PARIS: The international group that monitors money laundering worldwide said on Friday Iran had until February to complete reforms that would bring it into line with global norms or face consequences.
The Paris-based Financial Action Task Force said after a meeting of its members that it was disappointed that Tehran had acted on only nine out of 10 of its guidelines despite pledges to make the grade.
“We expect Iran to move swiftly to implement the commitments that it undertook at a high level so long ago,” said Marshall Billingslea, the US assistant Treasury Secretary for terrorist financing, after chairing an FATF meeting.
“In line with that, we expect that it will have adopted all of these measures by February. If by February 2019 Iran has not yet done so, then we will take further steps,” he said.
In the meantime, the FATF said it had decided to continue suspending counter-measures, which can go as far as limiting or even banning transactions with a country.
Iran’s parliament approved some new measures against funding terrorism earlier this month under pressure to adopt international standards.

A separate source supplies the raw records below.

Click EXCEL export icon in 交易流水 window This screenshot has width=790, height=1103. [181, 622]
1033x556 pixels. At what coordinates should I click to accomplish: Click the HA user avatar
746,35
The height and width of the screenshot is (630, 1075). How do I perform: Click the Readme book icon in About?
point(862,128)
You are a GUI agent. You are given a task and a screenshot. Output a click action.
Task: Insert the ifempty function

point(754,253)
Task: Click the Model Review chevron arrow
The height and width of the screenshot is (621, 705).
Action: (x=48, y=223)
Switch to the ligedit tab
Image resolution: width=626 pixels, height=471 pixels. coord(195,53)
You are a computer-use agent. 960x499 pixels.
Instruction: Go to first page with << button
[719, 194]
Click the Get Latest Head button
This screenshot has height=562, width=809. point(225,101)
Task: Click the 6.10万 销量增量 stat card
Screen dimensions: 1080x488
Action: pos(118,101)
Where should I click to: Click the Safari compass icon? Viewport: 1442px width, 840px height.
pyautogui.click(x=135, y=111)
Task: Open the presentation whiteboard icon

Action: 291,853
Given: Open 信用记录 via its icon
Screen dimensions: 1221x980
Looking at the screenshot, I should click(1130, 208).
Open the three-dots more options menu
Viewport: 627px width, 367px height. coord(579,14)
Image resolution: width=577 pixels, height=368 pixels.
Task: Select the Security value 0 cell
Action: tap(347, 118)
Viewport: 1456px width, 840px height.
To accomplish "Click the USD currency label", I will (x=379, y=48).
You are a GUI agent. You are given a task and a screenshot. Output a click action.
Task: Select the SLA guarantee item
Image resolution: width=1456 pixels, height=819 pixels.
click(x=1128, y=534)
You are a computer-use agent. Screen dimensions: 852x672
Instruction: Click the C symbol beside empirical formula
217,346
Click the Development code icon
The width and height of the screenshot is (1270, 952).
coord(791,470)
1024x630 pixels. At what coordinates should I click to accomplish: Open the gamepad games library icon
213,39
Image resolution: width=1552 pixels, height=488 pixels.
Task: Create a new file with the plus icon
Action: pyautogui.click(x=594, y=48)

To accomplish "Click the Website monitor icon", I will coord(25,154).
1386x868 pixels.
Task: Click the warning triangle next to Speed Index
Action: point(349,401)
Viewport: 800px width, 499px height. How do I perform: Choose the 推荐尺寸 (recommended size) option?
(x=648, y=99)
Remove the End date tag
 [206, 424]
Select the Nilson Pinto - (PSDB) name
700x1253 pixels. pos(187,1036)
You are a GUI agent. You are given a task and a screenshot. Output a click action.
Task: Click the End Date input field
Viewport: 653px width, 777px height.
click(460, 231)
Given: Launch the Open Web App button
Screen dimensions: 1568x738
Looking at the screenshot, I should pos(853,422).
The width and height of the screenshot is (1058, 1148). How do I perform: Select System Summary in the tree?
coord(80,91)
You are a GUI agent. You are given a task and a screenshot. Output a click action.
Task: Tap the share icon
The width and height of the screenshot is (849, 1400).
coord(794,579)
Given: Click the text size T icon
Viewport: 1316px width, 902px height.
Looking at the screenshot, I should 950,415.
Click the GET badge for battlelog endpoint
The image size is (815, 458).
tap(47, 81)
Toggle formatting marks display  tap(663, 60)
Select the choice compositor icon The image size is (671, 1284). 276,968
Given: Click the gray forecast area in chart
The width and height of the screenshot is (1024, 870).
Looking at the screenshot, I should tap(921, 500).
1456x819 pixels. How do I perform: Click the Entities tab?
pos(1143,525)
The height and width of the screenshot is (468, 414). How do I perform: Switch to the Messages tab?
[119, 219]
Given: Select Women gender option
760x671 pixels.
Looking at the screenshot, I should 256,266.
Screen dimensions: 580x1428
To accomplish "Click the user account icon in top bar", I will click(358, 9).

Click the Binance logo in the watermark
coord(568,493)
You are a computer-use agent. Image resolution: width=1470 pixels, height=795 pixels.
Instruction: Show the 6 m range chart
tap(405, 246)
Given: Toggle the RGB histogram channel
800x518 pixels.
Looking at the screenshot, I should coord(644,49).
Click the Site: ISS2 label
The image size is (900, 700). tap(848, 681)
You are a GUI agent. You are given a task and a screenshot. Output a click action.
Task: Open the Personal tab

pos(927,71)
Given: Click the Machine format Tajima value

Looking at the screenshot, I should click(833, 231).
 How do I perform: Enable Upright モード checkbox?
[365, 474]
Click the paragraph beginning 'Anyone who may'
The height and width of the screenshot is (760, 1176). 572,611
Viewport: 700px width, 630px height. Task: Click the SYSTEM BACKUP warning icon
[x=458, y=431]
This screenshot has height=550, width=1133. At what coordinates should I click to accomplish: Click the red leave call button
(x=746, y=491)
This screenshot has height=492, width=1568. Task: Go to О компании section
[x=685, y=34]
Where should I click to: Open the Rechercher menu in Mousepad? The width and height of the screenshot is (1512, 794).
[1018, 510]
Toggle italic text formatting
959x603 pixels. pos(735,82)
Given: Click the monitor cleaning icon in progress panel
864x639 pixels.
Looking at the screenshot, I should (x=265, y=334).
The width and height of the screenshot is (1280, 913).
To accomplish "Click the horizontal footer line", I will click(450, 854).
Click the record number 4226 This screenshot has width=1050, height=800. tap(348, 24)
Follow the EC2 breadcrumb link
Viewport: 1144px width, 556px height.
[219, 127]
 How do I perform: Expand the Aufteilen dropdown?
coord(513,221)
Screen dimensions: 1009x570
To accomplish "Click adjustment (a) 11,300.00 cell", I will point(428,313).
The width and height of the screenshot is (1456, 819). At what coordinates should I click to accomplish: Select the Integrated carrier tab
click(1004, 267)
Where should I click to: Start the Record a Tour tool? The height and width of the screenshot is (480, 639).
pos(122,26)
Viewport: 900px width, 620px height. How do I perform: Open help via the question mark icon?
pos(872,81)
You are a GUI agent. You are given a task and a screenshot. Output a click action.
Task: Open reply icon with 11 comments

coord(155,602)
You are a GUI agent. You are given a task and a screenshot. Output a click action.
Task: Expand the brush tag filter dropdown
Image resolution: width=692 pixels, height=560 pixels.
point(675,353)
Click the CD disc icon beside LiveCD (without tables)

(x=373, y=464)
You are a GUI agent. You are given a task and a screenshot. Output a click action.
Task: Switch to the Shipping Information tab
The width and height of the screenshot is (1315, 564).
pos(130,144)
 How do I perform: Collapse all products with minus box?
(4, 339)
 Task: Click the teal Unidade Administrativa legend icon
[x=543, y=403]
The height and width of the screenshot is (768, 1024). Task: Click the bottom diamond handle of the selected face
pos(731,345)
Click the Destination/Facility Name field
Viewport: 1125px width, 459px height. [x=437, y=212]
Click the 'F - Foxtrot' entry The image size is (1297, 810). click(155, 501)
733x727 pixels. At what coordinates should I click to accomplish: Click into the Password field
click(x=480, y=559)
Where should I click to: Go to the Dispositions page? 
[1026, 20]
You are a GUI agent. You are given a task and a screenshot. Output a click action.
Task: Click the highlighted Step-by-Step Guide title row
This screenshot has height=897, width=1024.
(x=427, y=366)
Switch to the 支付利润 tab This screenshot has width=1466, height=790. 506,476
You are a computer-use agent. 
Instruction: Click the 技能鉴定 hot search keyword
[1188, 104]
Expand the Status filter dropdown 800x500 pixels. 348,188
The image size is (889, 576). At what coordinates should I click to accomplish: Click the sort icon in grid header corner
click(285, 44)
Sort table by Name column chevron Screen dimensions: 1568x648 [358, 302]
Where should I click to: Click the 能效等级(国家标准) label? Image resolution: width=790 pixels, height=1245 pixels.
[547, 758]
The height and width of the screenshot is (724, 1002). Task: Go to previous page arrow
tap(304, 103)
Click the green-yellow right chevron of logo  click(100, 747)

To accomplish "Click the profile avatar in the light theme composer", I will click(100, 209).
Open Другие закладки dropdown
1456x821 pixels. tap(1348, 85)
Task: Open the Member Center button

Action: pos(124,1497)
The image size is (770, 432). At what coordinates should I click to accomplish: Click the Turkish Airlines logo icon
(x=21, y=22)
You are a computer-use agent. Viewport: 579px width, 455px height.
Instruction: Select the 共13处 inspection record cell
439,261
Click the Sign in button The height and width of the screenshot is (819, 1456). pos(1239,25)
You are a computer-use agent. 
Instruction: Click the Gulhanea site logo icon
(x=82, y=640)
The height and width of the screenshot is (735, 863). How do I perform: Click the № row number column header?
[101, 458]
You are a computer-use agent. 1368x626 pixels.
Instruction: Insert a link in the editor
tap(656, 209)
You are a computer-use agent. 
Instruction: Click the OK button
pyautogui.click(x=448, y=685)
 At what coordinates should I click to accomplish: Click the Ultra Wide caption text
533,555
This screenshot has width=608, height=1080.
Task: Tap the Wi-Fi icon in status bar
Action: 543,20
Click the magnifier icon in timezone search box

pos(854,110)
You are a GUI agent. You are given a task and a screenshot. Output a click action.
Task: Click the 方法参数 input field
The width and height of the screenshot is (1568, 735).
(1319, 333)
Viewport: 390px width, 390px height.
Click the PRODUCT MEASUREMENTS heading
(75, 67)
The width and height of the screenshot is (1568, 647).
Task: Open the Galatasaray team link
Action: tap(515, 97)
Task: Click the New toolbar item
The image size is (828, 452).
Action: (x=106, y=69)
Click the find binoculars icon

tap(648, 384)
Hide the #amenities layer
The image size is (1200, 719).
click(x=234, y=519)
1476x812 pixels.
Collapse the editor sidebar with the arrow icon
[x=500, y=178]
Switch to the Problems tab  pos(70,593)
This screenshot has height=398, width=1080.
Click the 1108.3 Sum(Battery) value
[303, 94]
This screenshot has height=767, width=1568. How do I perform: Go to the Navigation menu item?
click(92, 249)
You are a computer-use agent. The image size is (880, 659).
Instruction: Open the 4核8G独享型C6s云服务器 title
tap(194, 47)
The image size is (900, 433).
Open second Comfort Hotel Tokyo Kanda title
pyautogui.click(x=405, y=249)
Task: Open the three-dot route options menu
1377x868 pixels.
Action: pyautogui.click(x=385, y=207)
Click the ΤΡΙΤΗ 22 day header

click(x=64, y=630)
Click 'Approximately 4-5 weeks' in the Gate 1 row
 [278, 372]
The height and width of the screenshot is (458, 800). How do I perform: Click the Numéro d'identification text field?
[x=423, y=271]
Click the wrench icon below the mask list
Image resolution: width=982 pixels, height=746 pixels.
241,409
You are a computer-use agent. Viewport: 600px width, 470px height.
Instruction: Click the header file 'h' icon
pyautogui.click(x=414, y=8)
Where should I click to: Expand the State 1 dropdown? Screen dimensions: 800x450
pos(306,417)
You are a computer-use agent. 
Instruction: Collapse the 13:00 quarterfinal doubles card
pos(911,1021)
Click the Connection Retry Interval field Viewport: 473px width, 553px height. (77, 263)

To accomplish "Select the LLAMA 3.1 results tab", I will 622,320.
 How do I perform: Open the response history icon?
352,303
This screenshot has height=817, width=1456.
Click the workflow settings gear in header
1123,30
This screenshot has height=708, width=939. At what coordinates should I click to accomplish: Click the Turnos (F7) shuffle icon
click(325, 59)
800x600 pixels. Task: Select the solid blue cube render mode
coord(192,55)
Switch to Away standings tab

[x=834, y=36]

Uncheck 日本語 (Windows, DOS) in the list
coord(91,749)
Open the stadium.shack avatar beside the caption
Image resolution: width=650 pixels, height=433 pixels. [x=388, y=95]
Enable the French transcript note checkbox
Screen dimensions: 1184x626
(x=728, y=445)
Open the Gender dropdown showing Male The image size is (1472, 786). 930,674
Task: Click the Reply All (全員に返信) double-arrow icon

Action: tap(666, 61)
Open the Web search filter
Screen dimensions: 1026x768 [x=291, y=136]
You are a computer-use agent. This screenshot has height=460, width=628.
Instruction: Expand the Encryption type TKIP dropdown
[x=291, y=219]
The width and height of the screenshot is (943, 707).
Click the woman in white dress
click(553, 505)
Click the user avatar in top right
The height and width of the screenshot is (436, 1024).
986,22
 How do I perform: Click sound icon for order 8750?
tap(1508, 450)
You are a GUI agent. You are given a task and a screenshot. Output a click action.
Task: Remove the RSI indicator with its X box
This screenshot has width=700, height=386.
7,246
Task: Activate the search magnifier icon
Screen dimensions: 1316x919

But FATF said that it could only consider fully enacted legislation.
Members of FATF had already given Tehran until this month to bring its laws against money-laundering and funding of terrorism up to its guidelines.
Otherwise, Iran risked being returned to a blacklist of non-compliant countries that makes foreign investors and banks reluctant to deal with it.
Britain, France and Germany are trying to keep some financial channels open to Iran after the US pulled out of a 2015 nuclear deal in May and re-imposed sanctions.
Analysts say that inclusion on the FATF’s blacklist could effectively make that all but impossible.